An example of spark SQL data loading and saving

Time:2019-12-29

1、 Pre knowledge explanation
Spark SQL is important to operate dataframe, which provides the operations of save and load,
Load: dataframe can be created,
Save: save the data in dataframe to a file or a specific format to indicate the type of file we want to read and the specific format to indicate the type of file we want to output.

2、 Spark SQL reading and writing data code practice

import org.apache.spark.SparkConf;
import org.apache.spark.api.java.JavaRDD;
import org.apache.spark.api.java.JavaSparkContext;
import org.apache.spark.api.java.function.Function;
import org.apache.spark.sql.*;
import org.apache.spark.sql.types.DataTypes;
import org.apache.spark.sql.types.StructField;
import org.apache.spark.sql.types.StructType;

import java.util.ArrayList;
import java.util.List;

public class SparkSQLLoadSaveOps {
 public static void main(String[] args) {
  SparkConf conf = new SparkConf().setMaster("local").setAppName("SparkSQLLoadSaveOps");
  JavaSparkContext sc = new JavaSparkContext(conf);
  SQLContext = new SQLContext(sc);
  /**
   *Read() is of dataframereader type. Load can read data out
   */
  DataFrame peopleDF = sqlContext.read().format("json").load("E:\Spark\Sparkinstanll_package\Big_Data_Software\spark-1.6.0-bin-hadoop2.6\examples\src\main\resources\people.json");

  /**
   *Operate directly on dataframe
   *JSON: it's a self explanatory format.

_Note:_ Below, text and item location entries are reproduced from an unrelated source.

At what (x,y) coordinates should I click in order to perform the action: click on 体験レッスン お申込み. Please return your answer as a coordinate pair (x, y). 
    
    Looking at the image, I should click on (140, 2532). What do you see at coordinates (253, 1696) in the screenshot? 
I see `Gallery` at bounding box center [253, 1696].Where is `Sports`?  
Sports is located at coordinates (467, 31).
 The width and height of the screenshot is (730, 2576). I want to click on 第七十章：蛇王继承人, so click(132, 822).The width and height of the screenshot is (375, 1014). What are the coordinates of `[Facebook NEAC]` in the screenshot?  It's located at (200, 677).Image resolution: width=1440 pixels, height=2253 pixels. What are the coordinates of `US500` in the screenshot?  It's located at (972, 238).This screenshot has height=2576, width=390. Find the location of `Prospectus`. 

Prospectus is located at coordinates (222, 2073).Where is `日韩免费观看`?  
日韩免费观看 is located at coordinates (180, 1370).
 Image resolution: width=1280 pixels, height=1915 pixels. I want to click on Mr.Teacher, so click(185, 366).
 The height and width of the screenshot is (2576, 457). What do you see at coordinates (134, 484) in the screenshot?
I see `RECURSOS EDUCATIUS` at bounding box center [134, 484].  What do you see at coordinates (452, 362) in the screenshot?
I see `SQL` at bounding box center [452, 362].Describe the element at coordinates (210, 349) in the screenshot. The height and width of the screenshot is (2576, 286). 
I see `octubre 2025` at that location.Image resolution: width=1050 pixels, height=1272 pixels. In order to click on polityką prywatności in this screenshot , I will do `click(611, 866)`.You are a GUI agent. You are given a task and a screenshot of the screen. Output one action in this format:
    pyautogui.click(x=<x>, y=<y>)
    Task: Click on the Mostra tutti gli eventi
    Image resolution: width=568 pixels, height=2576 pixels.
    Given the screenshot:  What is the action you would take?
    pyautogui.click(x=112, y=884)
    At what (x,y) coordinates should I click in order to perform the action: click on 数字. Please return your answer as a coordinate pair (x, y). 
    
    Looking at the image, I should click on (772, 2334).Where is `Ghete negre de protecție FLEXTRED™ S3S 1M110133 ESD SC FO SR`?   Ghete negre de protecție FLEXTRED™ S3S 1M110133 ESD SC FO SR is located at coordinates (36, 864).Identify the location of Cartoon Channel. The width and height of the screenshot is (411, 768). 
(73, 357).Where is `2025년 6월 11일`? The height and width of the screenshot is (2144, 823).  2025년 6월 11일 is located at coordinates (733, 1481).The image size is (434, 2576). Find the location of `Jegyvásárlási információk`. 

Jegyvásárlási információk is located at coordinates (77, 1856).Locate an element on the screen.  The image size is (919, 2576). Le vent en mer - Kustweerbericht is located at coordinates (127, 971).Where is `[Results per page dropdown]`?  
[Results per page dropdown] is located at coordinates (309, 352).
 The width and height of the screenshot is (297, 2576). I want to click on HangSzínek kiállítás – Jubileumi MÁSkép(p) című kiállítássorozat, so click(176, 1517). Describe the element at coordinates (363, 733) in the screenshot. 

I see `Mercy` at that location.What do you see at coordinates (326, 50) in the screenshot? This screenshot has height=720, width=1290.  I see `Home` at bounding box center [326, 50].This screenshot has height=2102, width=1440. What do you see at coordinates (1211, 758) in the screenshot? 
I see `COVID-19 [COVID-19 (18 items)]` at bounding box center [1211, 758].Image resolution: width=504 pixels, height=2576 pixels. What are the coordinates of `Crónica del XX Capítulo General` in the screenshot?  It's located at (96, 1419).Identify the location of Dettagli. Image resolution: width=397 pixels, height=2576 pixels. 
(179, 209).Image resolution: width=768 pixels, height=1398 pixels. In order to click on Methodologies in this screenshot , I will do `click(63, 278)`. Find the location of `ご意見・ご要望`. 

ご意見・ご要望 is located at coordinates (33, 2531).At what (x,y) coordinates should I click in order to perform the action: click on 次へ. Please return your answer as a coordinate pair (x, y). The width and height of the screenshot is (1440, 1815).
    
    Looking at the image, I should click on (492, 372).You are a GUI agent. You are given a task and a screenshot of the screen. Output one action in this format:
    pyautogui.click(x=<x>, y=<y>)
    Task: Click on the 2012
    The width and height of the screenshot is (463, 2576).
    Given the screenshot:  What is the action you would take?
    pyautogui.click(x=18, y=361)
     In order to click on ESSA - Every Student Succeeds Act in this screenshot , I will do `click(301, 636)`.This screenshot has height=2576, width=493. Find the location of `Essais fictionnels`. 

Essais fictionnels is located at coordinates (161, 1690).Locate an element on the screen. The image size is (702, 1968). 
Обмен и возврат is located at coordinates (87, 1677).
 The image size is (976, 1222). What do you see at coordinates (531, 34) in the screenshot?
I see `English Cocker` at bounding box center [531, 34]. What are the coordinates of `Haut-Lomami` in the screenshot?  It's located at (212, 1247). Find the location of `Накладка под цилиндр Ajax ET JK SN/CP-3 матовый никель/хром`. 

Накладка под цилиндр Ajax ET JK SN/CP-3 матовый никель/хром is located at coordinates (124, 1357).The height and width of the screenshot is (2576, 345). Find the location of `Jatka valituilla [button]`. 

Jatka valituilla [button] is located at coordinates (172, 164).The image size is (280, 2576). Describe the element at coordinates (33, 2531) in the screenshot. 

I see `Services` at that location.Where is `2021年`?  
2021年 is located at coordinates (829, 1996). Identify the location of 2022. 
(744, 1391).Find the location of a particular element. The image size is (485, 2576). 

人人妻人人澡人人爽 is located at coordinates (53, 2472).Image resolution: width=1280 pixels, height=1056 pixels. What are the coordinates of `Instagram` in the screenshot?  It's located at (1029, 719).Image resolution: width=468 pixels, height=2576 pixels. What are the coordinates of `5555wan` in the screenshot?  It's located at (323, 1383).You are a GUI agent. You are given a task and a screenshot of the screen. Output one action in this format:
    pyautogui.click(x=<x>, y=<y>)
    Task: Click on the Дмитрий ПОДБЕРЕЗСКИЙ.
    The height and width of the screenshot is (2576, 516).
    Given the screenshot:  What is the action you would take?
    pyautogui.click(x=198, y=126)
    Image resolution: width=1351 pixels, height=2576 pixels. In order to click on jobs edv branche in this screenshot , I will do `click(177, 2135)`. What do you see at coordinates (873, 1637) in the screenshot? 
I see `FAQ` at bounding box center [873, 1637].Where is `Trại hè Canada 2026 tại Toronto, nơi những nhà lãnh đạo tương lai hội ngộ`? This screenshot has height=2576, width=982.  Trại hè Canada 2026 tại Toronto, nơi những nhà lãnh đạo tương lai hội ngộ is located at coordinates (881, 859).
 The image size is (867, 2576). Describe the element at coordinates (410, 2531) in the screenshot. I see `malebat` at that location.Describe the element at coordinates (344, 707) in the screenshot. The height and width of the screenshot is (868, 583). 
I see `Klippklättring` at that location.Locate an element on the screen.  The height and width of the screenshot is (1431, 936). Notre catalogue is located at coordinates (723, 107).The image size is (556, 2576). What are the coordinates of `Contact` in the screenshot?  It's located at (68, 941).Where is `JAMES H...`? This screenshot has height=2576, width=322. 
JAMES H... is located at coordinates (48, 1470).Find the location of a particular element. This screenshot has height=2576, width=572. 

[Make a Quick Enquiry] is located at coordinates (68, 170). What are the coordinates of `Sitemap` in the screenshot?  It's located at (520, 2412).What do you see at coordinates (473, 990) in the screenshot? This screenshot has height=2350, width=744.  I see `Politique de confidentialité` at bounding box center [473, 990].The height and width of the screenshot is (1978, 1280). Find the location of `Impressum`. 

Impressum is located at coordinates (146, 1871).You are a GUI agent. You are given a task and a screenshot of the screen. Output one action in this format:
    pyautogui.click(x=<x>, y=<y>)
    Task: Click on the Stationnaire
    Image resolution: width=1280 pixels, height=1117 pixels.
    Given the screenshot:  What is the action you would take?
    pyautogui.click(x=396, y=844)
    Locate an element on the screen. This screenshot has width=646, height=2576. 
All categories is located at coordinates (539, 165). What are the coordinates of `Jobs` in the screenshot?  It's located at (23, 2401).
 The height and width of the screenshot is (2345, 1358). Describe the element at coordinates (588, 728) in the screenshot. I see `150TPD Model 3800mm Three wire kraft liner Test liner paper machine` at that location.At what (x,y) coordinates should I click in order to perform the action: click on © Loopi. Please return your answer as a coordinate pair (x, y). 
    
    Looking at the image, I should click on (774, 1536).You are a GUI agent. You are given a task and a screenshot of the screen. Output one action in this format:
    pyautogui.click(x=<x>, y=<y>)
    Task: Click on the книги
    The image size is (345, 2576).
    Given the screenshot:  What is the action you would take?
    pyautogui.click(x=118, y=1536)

How to judge what format it is when reading JSON?
   *By scanning the entire JSON. Metadata will not be known until after scanning
   */
  //The output file specified by mode is append. Create a new file to append the file
 peopleDF.select("name").write().mode(SaveMode.Append).save("E:\personNames");
 }
}

The source code analysis of the reading process is as follows:
1. The read method returns dataframereader, which is used to read data.

/**
 * :: Experimental ::
 * Returns a [[DataFrameReader]] that can be used to read data in as a [[DataFrame]].
 * {{{
 *  sqlContext.read.parquet("/path/to/file.parquet")
 *  sqlContext.read.schema(schema).json("/path/to/file.json")
 * }}}
 *
 * @group genericdata
 * @since 1.4.0
 */
@Experimental
//Create dataframereader instance, get dataframereader reference
def read: DataFrameReader = new DataFrameReader(this)

2. Then call the format in the dataframereader class to indicate the format of the read file.


/**
 * Specifies the input data source format.
 *
 * @since 1.4.0
 */
def format(source: String): DataFrameReader = {
 this.source = source
 this
}

3. Use the load method in dtafframereader to change the incoming input into a dataframe through the path.


/**
 * Loads input in as a [[DataFrame]], for data sources that require a path (e.g. data backed by
 * a local or distributed file system).
 *
 * @since 1.4.0
 */
// TODO: Remove this one in Spark 2.0.
def load(path: String): DataFrame = {
 option("path", path).load()
}

At this point, the reading of data is completed, and the operation of dataframe will be carried out next.
Here is the write operation!!!

1. Call select function in dataframe to filter columns


/**
 * Selects a set of columns. This is a variant of `select` that can only select
 * existing columns using column names (i.e. cannot construct expressions).
 *
 * {{{
 *  // The following two are equivalent:
 *  df.select("colA", "colB")
 *  df.select($"colA", $"colB")
 * }}}
 * @group dfops
 * @since 1.3.0
 */
@scala.annotation.varargs
def select(col: String, cols: String*): DataFrame = select((col +: cols).map(Column(_)) : _*)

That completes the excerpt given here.